Ma mère tu n'es plus là, et pourtant je te veux,
je suis encore ton fils, je te fais un aveux,
la vie sans toi m'étouffe, et je ne suis qu'un gueux,
qui cherche une poitrine, pour répandre ses voeux.
Je t'en veux ma mère, ma créatrice, ma déesse,
d'être un jour partie, sans me laisser d'adresse,
devrai je vivre mille vies, je n'aurai de cesse,
de retrouver un jour, sur mon front, ta caresse.
Pourquoi m'as tu laisser, tout seul dans ce monde,
pleurant de tous mes yeux, cette vie inféconde,
où la mort est maitresse, où la violence règne,
où le mensonge est roi, et la vie souterraine.
Reviendras tu un jour, caresser mes cheveux,
me berceras tu encore, fermeras tu mes yeux?
Comme quand j'étais gamin, je fuyais las cauchemars,
attelé à ton cou, accroché à l'espoir.
Maman tu es partie, il y a très longtemps,
escuses ma distraction, j'aurai du te parler avant,
mais la vie est passée comme une trainée de poudre,
je m'en mords les doigts, j'ai pas su en découdre.
Où es tu maintenant, dis moi petite mère?
As tu eu le repos que tu souhaitais avant?
As tu posé ton sac, t'es tu assise par terre?
Et prends tu maintenant, le droit du temps d'avant.
Tu dois être là haut, tout près de ta croyance,
j'en ai ri quelquefois, respectant tes souffrances,
je ne pourrai rejoindre ce lieu d'incertitude,
quand pour le grand voyage, je perdrai latitude.

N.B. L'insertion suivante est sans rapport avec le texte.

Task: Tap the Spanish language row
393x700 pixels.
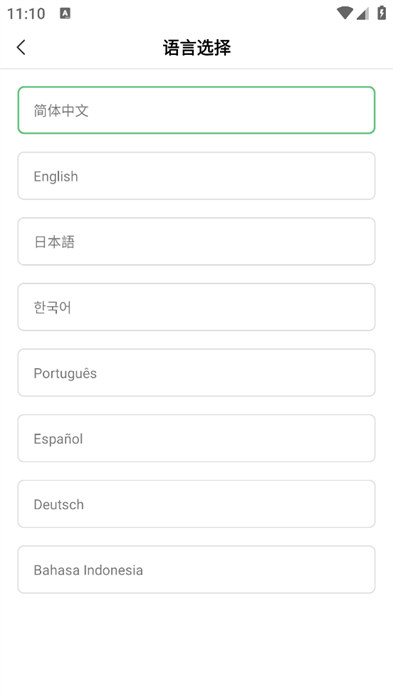Action: click(196, 438)
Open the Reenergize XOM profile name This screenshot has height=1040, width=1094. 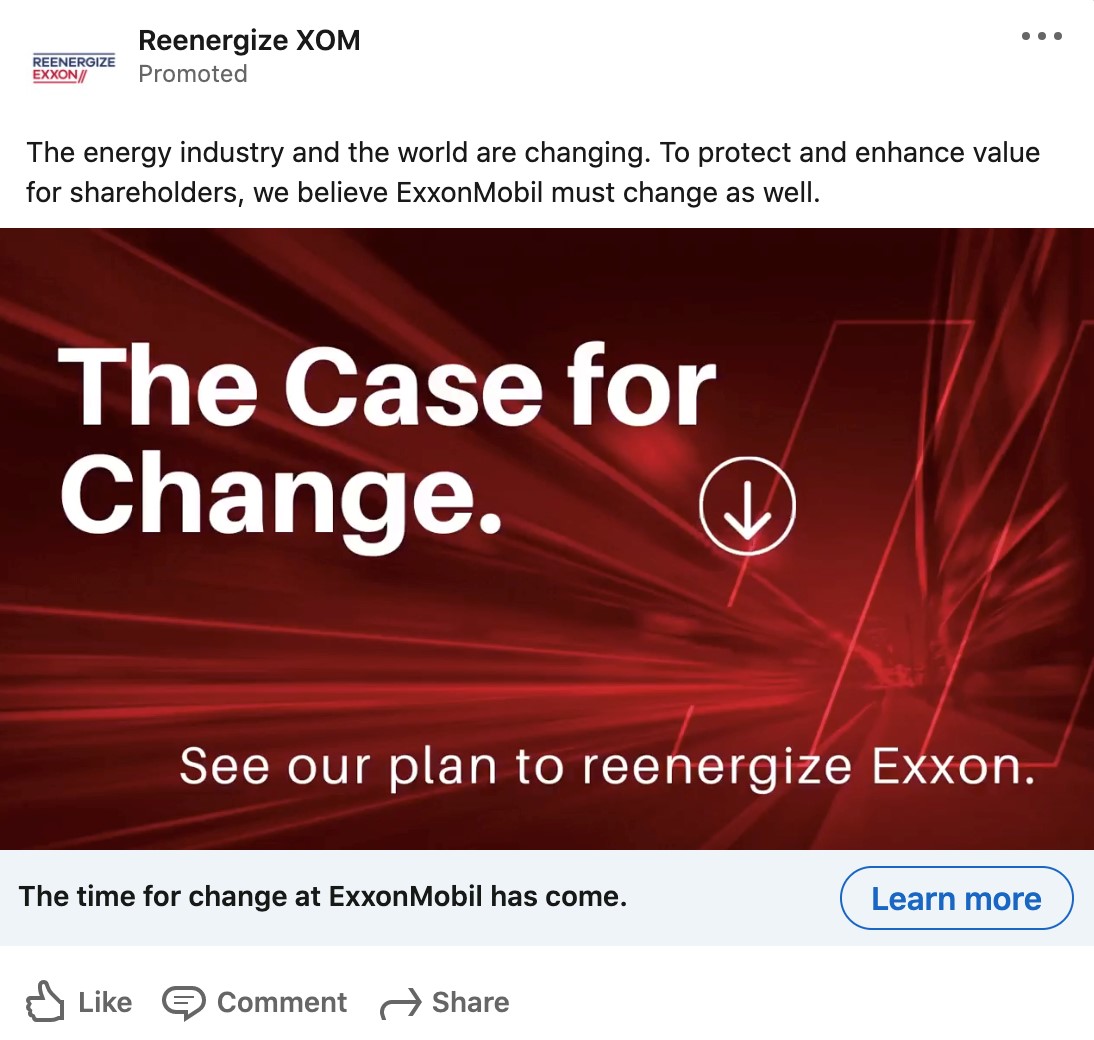tap(249, 41)
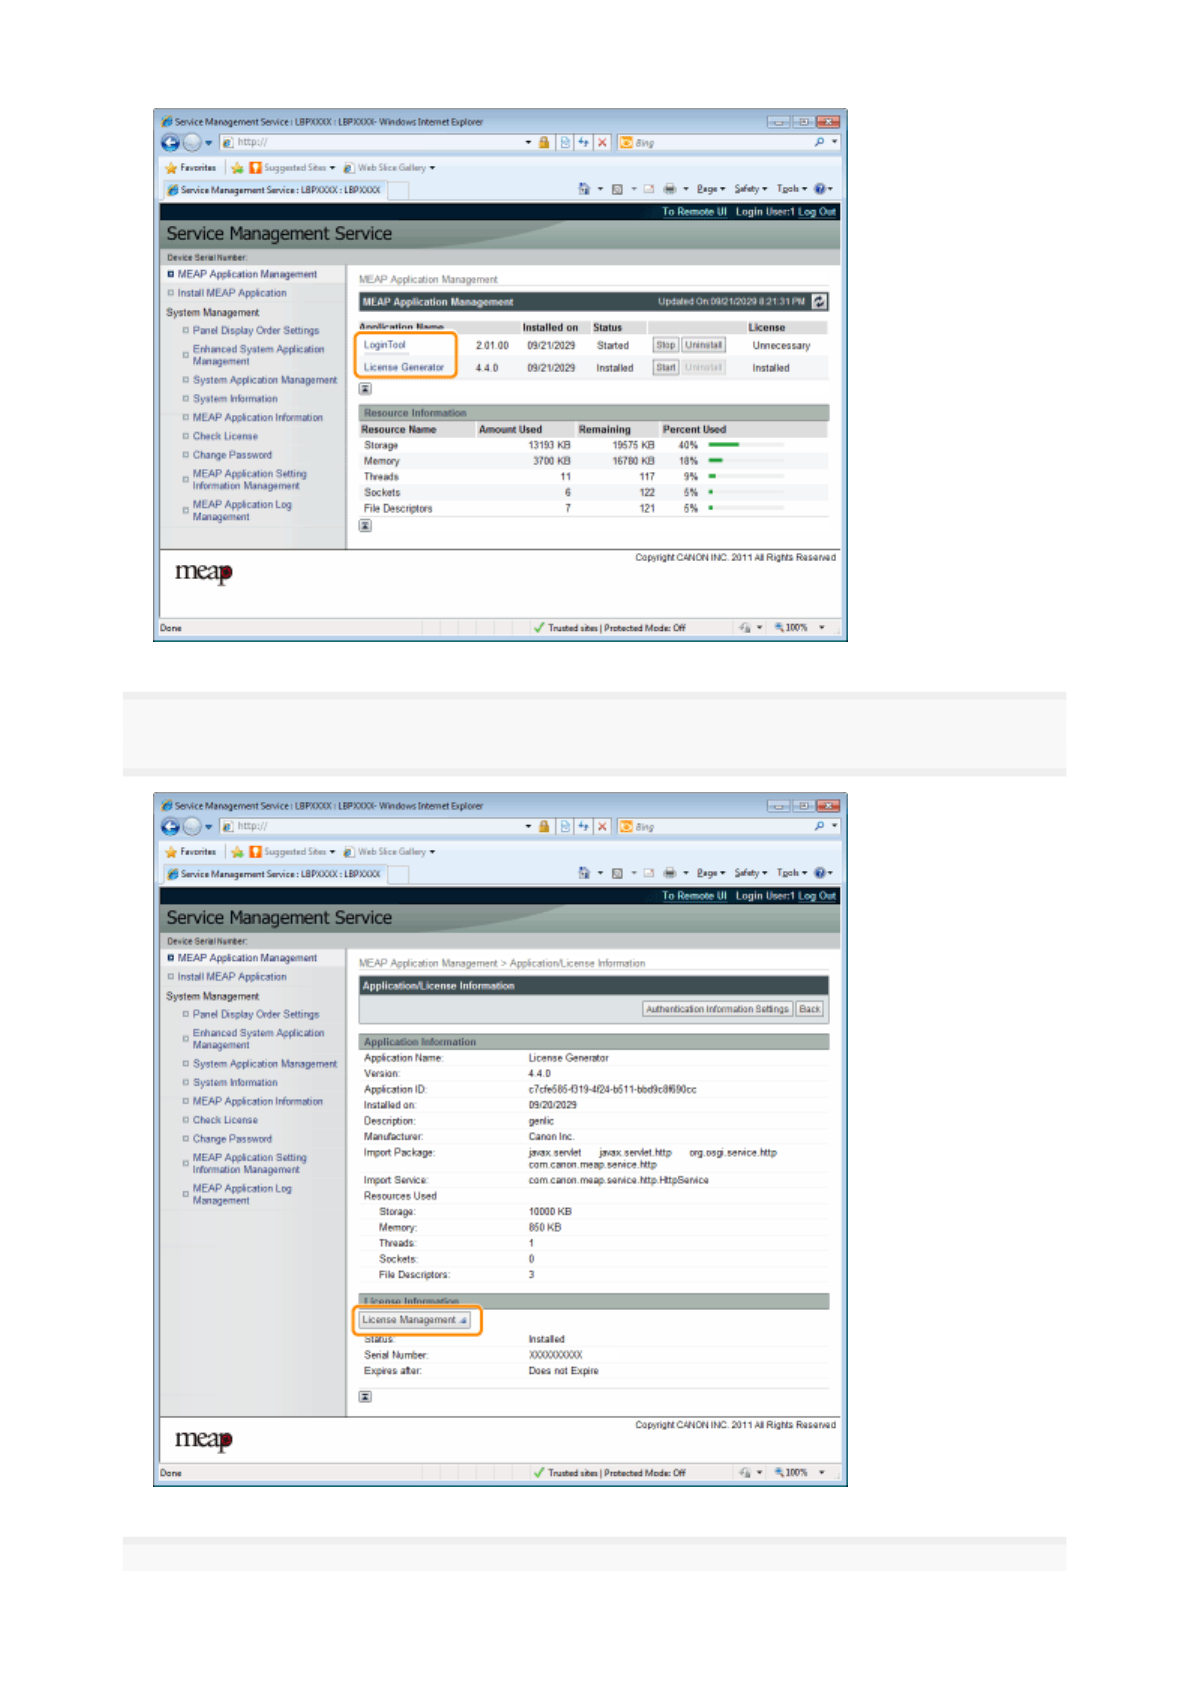Click the Authentication Information Settings button

click(717, 1009)
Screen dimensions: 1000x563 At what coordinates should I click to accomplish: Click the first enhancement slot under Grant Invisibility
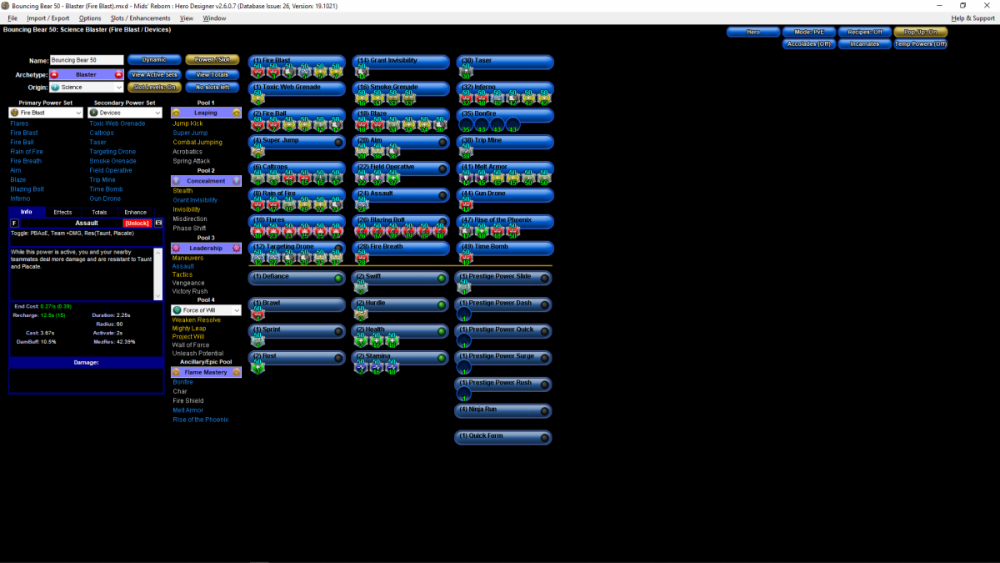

Ma mère, jamais je crois, je ne ressentirai ton parfum,
ou alors fais moi signe, tend moi encore la main,
en dehors de la terre, et loin du paradis,
seuls tous les deux, berçant nos coeurs meurtris.

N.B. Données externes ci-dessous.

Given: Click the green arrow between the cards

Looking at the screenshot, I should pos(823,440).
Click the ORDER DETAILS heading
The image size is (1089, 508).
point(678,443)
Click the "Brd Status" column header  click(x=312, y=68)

Je danserai encore, rien que pour te faire rire,
e tu prendras ma main, j'embrasserai ton sourire,
et nous repartirons, comme il y a quarante ans,
quêtant notre bonheur, pour aller de l'avant.
Et moi qui suis impie, je dépose une prière,
à genoux devant toi, sur ton tombeau de pierre.
Et je te remercie sans ambages d'avoir été ma mère,
et d'être toujours là, dans mon coeur, sur cette terre.